> [Exercise aim]:
Type the entries out once more. Match them exactly.

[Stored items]
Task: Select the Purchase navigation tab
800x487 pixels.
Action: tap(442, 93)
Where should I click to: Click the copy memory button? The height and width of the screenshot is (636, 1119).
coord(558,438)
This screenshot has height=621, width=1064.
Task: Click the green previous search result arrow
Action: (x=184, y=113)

> [Response box]:
Task: Select the Purchase navigation tab
800x487 pixels.
Action: tap(442, 93)
Where should I click to: Click the copy memory button? The height and width of the screenshot is (636, 1119).
coord(558,438)
This screenshot has height=621, width=1064.
Task: Click the green previous search result arrow
Action: (x=184, y=113)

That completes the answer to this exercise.